# DSCI 100 - Project Final Report
Date: June 23 2025

Author: Gwynnie Guo

## Introduction

### Background
This DSCI 100 project will investigate a question that arises from examining a real data science project conducted by a [research group in UBC](https://plai.cs.ubc.ca/) that has set up a Minecraft server to collect data about how players navigate the world.

### Question
This project will attempt to answer this broad question: **What player characteristics and behaviours are most predictive of subscribing to a game-related newsletter, and how do these features differ between various player types?**

In order to answer this broad question, I will begin by formulating a specific question from some of the variables in the dataset. My question will be: **Does played hours and/or age accurately predict whether or not the player will subscribe to a game-related newsletter in the dataset players.csv, and what is the most accurate model to predict whether a player will subscribe?** 

My hypothesis is that...

### Data Description 
The dataset used for this project is the players.csv data, which is a list of all unique players, including data about each player. There are a total of 196 observations (players) and 7 variables. 
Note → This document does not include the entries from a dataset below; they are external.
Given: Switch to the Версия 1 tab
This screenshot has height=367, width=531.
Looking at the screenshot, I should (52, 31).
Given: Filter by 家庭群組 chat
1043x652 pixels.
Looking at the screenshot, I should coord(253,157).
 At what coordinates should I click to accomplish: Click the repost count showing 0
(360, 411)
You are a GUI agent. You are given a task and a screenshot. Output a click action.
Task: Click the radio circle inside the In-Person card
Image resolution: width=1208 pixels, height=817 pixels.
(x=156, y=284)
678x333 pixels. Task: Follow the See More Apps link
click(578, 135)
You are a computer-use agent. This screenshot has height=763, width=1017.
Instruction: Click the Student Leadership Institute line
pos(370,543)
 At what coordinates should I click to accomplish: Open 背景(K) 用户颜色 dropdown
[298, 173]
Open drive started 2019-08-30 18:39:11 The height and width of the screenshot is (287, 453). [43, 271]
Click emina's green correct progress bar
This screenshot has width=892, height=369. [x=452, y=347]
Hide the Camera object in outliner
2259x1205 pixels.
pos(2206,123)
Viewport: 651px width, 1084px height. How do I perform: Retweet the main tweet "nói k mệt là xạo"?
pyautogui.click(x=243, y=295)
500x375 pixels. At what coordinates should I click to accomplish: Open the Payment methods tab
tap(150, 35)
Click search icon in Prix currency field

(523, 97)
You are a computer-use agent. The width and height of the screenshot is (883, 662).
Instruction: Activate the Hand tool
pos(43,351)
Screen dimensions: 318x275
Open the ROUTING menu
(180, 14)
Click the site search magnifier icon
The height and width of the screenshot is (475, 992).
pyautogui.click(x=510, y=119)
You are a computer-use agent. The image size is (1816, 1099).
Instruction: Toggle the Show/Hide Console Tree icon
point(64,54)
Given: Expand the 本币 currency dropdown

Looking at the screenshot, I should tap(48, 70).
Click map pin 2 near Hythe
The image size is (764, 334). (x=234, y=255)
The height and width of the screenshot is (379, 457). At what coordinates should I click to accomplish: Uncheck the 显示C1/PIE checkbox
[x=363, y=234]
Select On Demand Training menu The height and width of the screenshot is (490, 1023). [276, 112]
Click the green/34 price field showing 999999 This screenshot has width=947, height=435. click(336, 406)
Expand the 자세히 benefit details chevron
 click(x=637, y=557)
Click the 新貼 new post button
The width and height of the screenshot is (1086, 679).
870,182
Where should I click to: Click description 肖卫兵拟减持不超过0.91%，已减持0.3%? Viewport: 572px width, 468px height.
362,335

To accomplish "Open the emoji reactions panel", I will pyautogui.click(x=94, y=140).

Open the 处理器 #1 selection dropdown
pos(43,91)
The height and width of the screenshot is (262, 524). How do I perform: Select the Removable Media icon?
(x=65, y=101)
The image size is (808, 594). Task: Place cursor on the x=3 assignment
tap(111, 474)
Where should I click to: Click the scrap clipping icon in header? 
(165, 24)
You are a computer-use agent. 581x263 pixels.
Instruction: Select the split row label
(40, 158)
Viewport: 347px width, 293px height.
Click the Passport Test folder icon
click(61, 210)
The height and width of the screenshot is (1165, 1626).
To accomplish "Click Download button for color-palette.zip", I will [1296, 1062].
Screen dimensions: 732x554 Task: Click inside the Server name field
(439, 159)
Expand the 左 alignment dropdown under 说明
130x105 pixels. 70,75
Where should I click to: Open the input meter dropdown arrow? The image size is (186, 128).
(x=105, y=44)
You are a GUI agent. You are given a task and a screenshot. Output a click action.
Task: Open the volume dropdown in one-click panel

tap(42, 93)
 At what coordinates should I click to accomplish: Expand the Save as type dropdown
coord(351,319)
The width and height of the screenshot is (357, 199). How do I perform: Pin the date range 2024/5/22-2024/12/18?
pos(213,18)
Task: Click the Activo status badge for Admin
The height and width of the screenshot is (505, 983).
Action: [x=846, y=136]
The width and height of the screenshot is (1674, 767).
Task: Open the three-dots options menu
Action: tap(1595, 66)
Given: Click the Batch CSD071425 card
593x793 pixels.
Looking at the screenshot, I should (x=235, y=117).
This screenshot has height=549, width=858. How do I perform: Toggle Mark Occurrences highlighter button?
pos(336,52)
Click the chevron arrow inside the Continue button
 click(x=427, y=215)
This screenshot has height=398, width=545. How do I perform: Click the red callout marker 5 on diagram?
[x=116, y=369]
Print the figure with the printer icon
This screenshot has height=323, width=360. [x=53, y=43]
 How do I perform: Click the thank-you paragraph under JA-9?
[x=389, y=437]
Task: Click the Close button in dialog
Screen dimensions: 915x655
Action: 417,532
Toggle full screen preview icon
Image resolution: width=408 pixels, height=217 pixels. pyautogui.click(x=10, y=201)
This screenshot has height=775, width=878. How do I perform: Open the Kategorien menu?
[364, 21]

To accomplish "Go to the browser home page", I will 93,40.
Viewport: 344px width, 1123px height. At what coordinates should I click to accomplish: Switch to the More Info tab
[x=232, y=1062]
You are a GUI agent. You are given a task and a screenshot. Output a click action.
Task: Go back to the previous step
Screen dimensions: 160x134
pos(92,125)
These are the variables in the dataset:

- `experience` - The experience level of each player
- `subscribe` - Whether or not the player is subscribed to a game-related newsletter
- `hashedEmail` - The unique email/code for the player
- `played_hours`
- `name` - The name of the player
- `gender` - The gender of the player
- `Age` - The age of the player

## Methods & Results

To see whether played hours and/or age can predict whether or not the player will subscribe to a game-related newsletter, I will use the K-nearest neighbors classification model to evaluate the accuracy of the classifier model for different quantiative predictor configurations on whether or not the player is subscribed: 

- predictor `played_hours` on whether or not the player is subscribed
- predictor `Age` on whether or not the player is subscribed
- predictor `played_hours` and `Age` on whether or not the player is subscribed

In [1]:
# Run this cell before continuing to load all the necessary packages 
library(tidyverse)
library(repr)
library(tidymodels)
options(repr.matrix.max.rows = 6)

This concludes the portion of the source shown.